Laporan polisi menyatakan Beeler ditangkap atas tuduhan memiliki senjata tanpa izin dan sejumlah amunisi.

Washington kini dalam keadaan siaga tinggi menjelang pelantikan presiden terpilih Joe Biden Rabu mendatang setelah massa pendukung Presiden Donald Trump menyerbu dan menduduki Gedung US Capitol pekan lalu. Lima orang tewas, termasuk seorang polisi dalam peristiwa itu.

FBI Lacak Adanya Ancaman “Signifikan”

Aparat keamanan memperingatkan adanya kelompok ekstremis pendukung Trump yang kemungkinan membawa bahan peledak bisa mengancam Washington dan sejumlah gedung parlemen di berbagai negara bagian dalam beberapa pekan mendatang. Ribuan pasukan Garda Nasional dikerahkan di Washington dan sejumlah blokade beton dipasang di jalanan ibu kota AS itu.

Gedung FBI Miami AS

National Mall yang biasanya dipadati warga yang hendak menyaksikan pelantikan presiden saban empat tahun sekali, diminta untuk membatasi pengunjung atas permohonan pasukan pengawal presiden Secret Service.

FBI sedang melacak banyaknya obrolan di media sosial termasuk seruan unjuk rasa bersenjata menjelang pelantikan Presiden AS terpilih, Joe Biden. Hal ini diungkapkan Direktur FBI, Chris Wray pada Kamis.

Wray, yang pertama kali muncul di depan publik sejak kerusuhan US Capitol pada 6 Januari lalu, mengatakan dalam sebuah pemaparan keamanan untuk Wakil Presiden Mike Pence bahwa FBI tetap memperhatikan adanya potensi kekerasan dalam unjuk rasa di Washington dan di negara bagian seluruh AS.

Wray memperingatkan, kejadian-kejadian seperti itu bisa membawa orang-orang bersenjata mendekati gedung pemerintah dan pejabat terpilih.

“Salah satu tantangan nyata di tempat ini adalah mencoba membedakan mana yang aspiratif versus mana yang disengaja”, jelasnya, dilansir France 24, Jumat (15/1//2021).

Wray mengatakan FBI menerima informasi dalam jumlah yang “signifikan” yang telah diteruskan ke lembaga penegak hukum lainnya menjelang pelantikan.

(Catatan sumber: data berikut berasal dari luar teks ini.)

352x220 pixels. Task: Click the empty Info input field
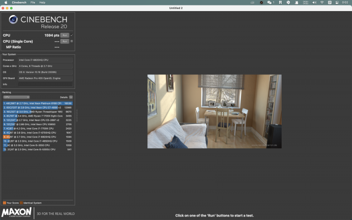[45, 84]

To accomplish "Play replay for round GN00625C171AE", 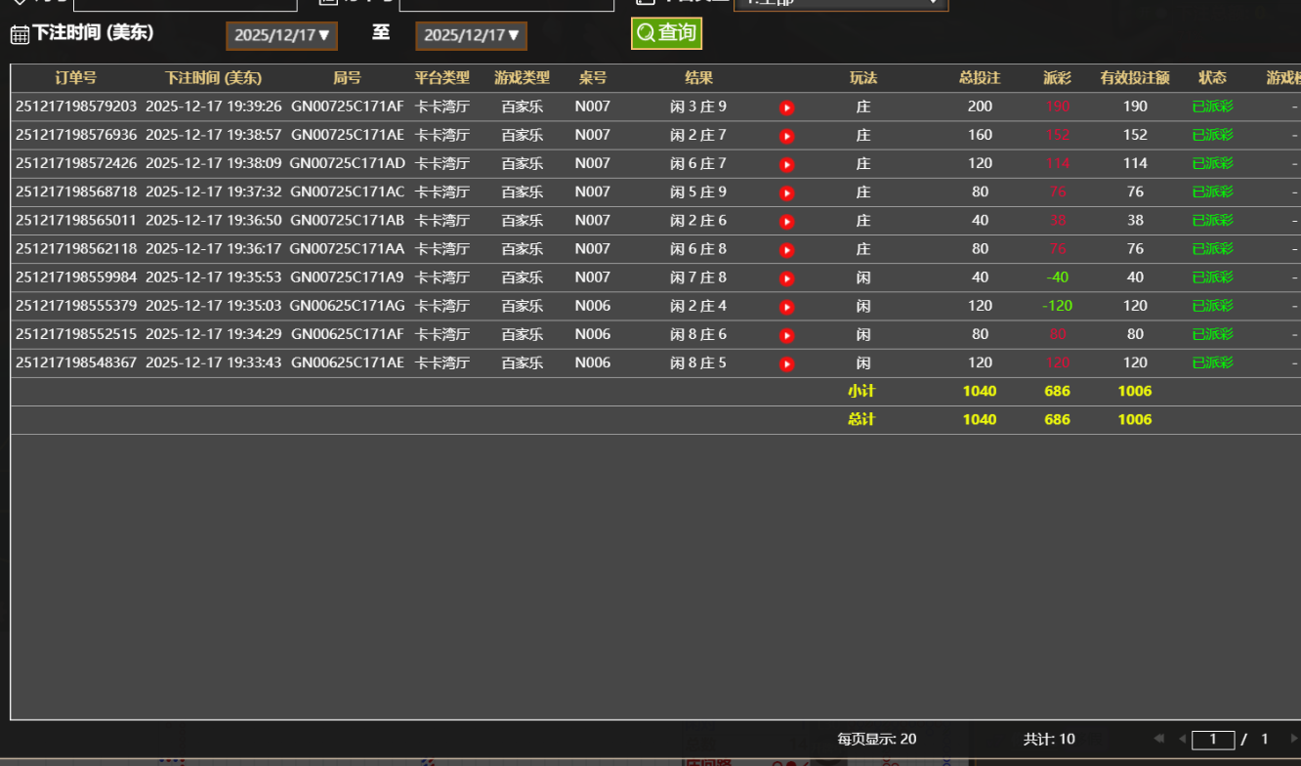I will click(x=786, y=364).
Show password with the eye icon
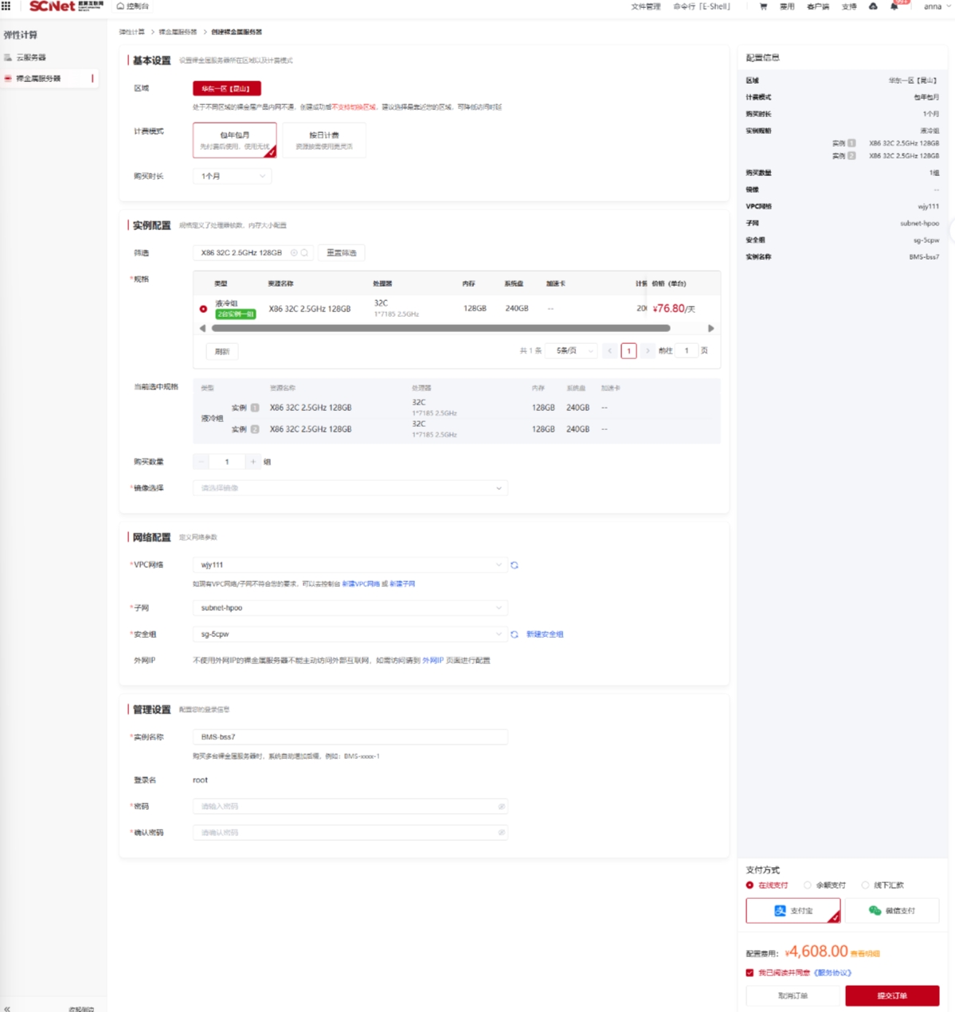955x1012 pixels. [x=501, y=807]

Berbagi informasi sangat penting sebelum agenda publik penting seperti pelantikan, tetapi masalah ini mendapat sorotan khusus penegak hukum dinilai tidak siap menghadapi kekerasan seperti yang terjadi di Capitol.

Sejarah Kelam

Jika awal tahun 2021 yang menegangkan membuat Anda khawatir sejarah terulang kembali, Anda mungkin tidak sendirian. Para pakar sejarah politik mengatakan, ada kesesuaian antara pemberontakan 6 Januari di US Capitol dengan apa yang terjadi 160 tahun lalu, ketika tujuh negara bagian di selatan memisahkan diri dari Amerika Serikat antara Desember 1860 dan Februari 1861.

Perjalanan ke pelantikan pertama Lincoln juga dramatis. Faktanya, sebulan setelah Lincoln disumpah pada 4 Maret 1861, tembakan ke Fort Sumter menandai dimulainya Perang Sipil, perang paling mematikan di Amerika.

“Menurut saya 1860-1861 mungkin analog terbaik untuk (2021)”, jelas pakar politik Robert Lieberman, yang juga penulis Four Threats: The Recurring Crises of American Democracy, dilansir TIME, Jumat (15/1/2021).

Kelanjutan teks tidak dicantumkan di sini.